None of these chips (likewise 6800 and 6502) use microcode the same way as it's used today. The decoding isn't as strictly separated from execution logic.

Example 1: 6502

The 6502, for example, has a 'rather' simple structure built from a timing circuit counting instruction cycle and an instruction register, followed by a decoder PLA where instruction plus timing information is transformed into control signals which are fed into the execution units.

The cycle counter starts at 0 and shifts (!) through the maximum 7 states. When an instruction ends, it gets reset to zero for the next one. The 6502 PLA is essentially a one-dimensional decoder transforming the combined instruction plus state into one or more control signals for the execution units. Since the PLA allows partial decoding, one entry can fire on different instructions. For example, all instructions loading the second byte as immediate share one single PLA entry (microcode line). In comparison with textbook microcode engines, this is equivalent to a kind of compressed microcode.

Example 2: Z80

The Z80, in contrast, is based around a more complicated structure.

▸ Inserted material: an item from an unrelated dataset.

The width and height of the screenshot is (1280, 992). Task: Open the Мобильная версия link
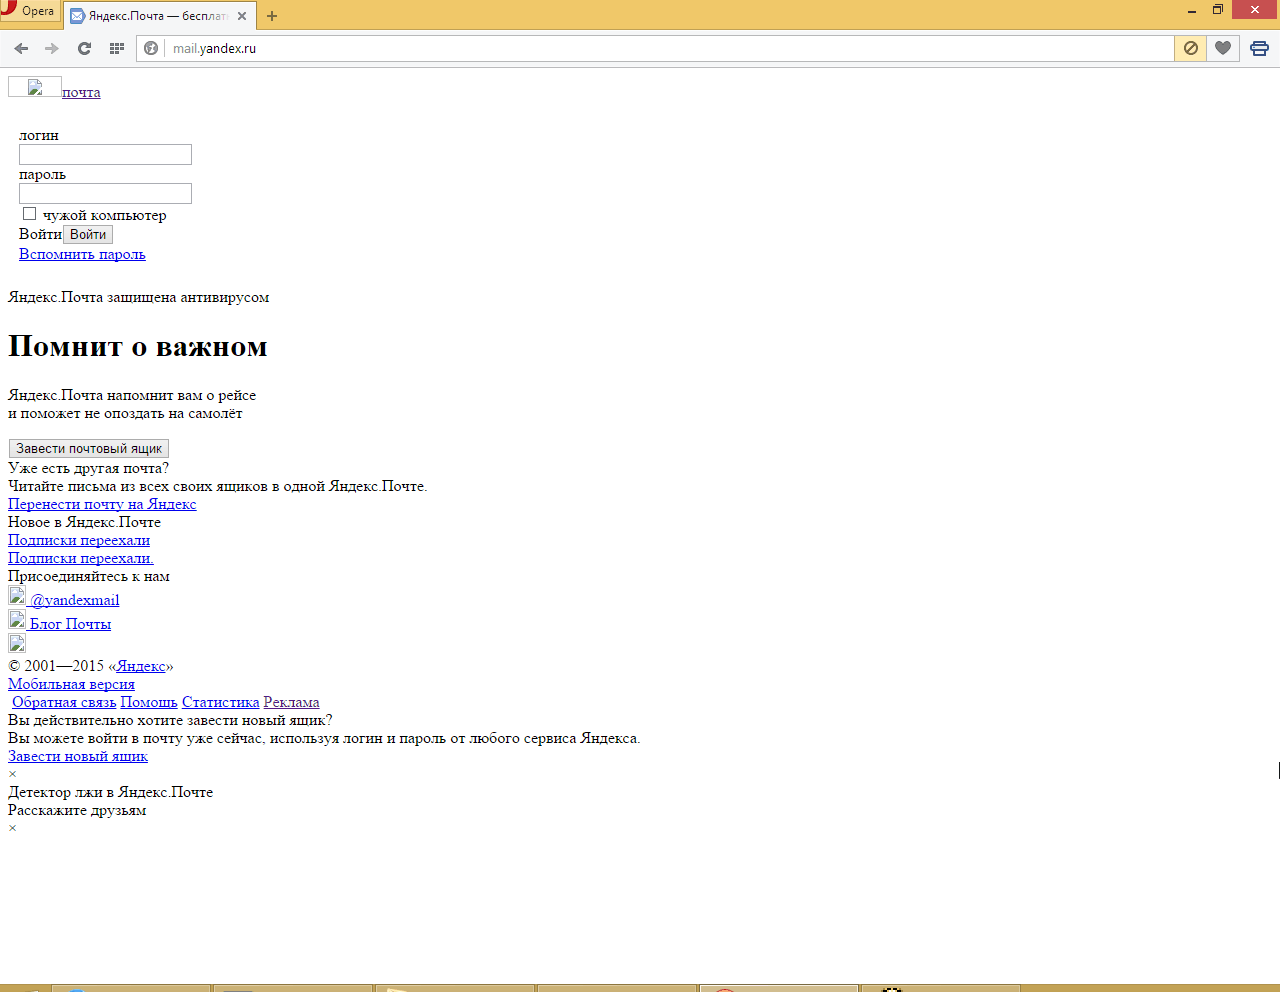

Here the instruction is sent through a (rather) simple decoder. The decoder is built from a PLA. Simple because 8080/Z80 code offer fewer variants (i.e. addressing modes) and is quite regular compared with a 6502. The decoder creates multiple lines for each instruction or instruction group, which are fed into the second stage.

Two counters are set up in parallel. One counting the Memory (or Machine) states (M1..M5), the other Time states (T1..T5) within (*1). With a new instruction the M counter gets reset to 1, with each M state the T counter gets reset.

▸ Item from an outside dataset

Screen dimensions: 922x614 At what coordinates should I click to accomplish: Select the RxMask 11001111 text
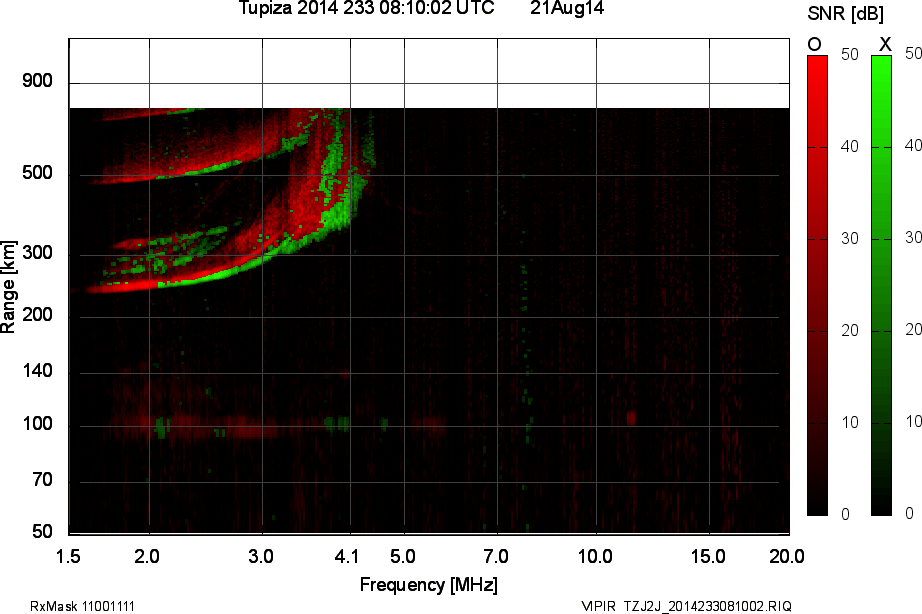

The second stage of instruction decode is something that is much like another PLA, but built out of single gates (*2). The gates are set up much like a grid with the timing signals (M1..M5 & T1..T5) as horizontal input and the PLA output (instructions/instruction groups) as vertical input. The gate is built along the vertical line and combining its signal with one or more timing signals using AND/NOR logic (*3). The output of these gates again are fed into the discrete logic of the execution units.

There are other differences between these CPUs that can be explained due to the different structure, but less relevant here.

Long Story Short

While both machines are kind of microprogrammed, only the 6502 can somewhat be compared to what today is told about microprogramming.

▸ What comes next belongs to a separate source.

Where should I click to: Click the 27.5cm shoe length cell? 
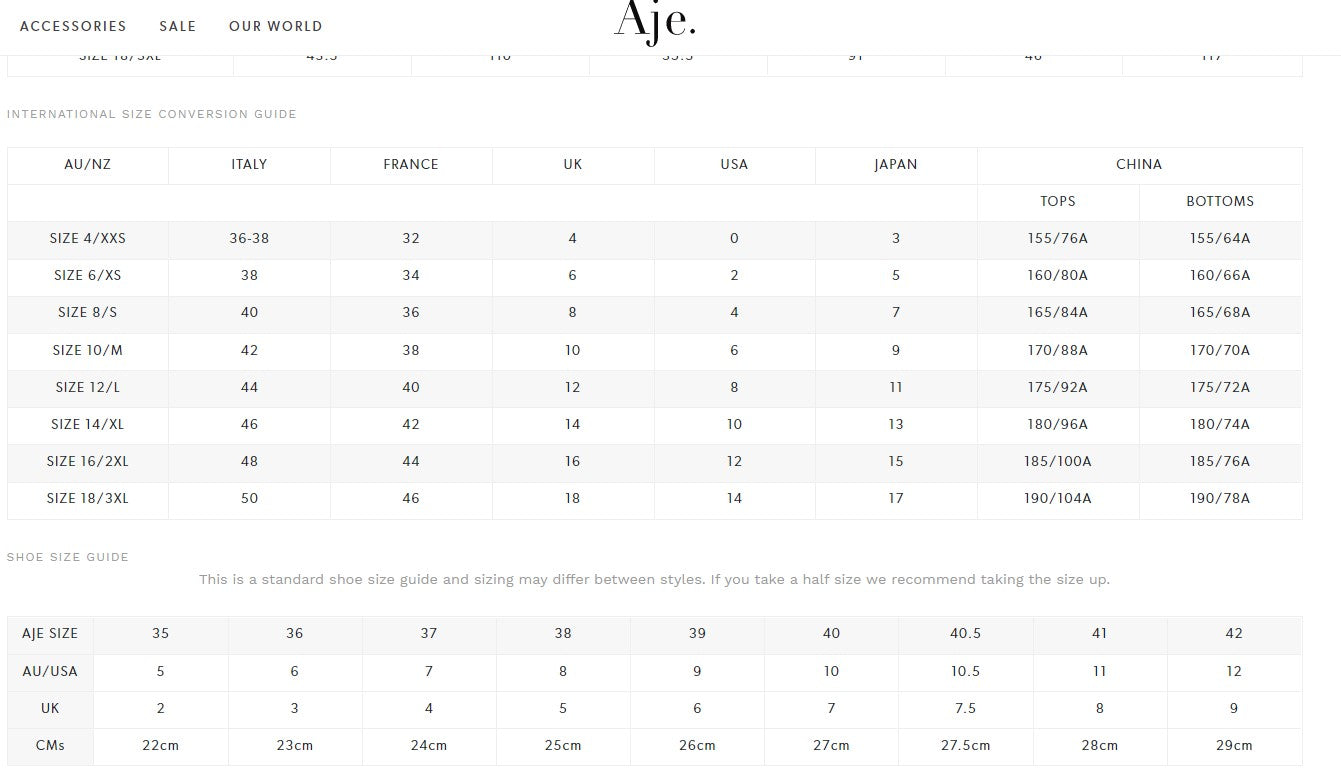click(965, 746)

Was the microcode standard (for example a manual for the processor outlining all possible micro-instructions and the standard combinations to implement documented instructions)? If so, what are some keywords to use to find these manuals online?

Simply no.

Or was the microcode custom written by each manufacturer of the processor (such that for example an ADD instruction might be slightly different between manufacturers)?

Together with the last sentence this sounds as if you believe that there is something like a standard microcode machine and that CPUs are just different microcode files for such.

Sorry to disappoint you, but there ain't no such thing. CPUs are individual designs and microprogram engines are special for each. That's true not only for early microprocessors like above, but even more so today. Creating these mechanics are the core device to enable certain features and/or performance.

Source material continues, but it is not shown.